** Opening EXERCISE PASSAGE block **

As it happens, Miller’s streak ended in 2005, and he has been subpar for several years since then, as we noted earlier. However, to criticize Miller is a bit disingenuous at this point because the same comment could have been made about DiMaggio; that is, if we take 3,000 ball players of his caliber and have them each play through the same 1941 season, the probability that at least one of them will have a 56-game streak is no longer negligible. Therefore, in fairness to Miller, one can argue, as we did earlier with DiMaggio, that his individual 15-year streak was an anomaly. Sure, it could have happened by chance, but the probability of this is so small that we discard this hypothesis in favor of saying that it was due to a combination of luck and skill and not just chance.

On the other hand, something that is not in Miller’s favor is that he, like most fund managers, begins his cycle of success with each new year. This is artificial, since cycles can start with any month within a year. It’s like saying that a hitting streak can begin only at the start of each new month. This makes the runs or streaks that start on the first of January even more special than they might be. Choose a different calendar year, and the streak could vanish. Miller himself acknowledges this in an interview in the January 6, 2005, Wall Street Journal, where he is quoted as saying “As for the so-called streak, that’s an accident of the calendar. If the year ended on different months it would be there and at some point the mathematics will hit us. We’ve been lucky. Well, maybe it’s not 100% luck—maybe 95% luck.”

** Closing EXERCISE PASSAGE block **
** Opening RECORDS PROVIDED block **

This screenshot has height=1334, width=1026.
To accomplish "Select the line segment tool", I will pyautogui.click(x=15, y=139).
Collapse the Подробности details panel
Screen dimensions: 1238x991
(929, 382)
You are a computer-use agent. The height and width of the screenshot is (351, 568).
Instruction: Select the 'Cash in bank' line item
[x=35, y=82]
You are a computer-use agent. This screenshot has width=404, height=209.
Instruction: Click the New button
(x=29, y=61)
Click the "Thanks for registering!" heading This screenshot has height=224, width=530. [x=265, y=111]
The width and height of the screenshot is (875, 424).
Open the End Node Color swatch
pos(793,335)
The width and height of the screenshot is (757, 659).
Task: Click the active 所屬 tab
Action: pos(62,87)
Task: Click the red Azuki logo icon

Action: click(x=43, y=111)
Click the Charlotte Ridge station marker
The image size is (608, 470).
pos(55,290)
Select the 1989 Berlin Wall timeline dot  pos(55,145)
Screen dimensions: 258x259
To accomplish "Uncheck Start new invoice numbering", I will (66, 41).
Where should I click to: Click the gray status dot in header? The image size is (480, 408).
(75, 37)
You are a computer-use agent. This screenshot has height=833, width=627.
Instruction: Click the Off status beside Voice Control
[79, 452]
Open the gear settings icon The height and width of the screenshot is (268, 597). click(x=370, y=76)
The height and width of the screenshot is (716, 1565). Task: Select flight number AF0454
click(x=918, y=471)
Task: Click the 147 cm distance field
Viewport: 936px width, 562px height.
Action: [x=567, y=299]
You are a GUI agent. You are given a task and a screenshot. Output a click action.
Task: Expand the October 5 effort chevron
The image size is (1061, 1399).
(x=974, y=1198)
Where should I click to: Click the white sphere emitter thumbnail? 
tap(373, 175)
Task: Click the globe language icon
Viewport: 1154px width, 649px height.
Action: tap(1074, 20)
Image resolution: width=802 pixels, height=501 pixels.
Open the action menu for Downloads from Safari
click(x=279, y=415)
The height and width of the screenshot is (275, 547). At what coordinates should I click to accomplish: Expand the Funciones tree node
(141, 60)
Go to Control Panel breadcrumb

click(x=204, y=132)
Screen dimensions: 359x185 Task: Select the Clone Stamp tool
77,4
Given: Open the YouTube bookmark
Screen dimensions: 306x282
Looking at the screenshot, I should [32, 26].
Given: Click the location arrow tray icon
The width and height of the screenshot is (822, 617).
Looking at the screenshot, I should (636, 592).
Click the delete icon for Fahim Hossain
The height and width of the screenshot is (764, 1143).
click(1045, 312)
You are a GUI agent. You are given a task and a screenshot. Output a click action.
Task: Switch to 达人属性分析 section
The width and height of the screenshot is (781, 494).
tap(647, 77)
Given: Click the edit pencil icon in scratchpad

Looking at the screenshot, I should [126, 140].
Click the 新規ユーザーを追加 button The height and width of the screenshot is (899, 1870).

** Closing RECORDS PROVIDED block **

STUDY QUESTIONS:
**A.** According to the passage on Miller's streak, in which newspaper and on what date was Miller quoted about the streak?
**B.** List every number written in digits in the first paragraph of the passage on Miller's streak.

ANSWERS BY TASK:
**A.** He was quoted in the Wall Street Journal on January 6, 2005.

**B.** 2005, 3,000, 1941, 56, 15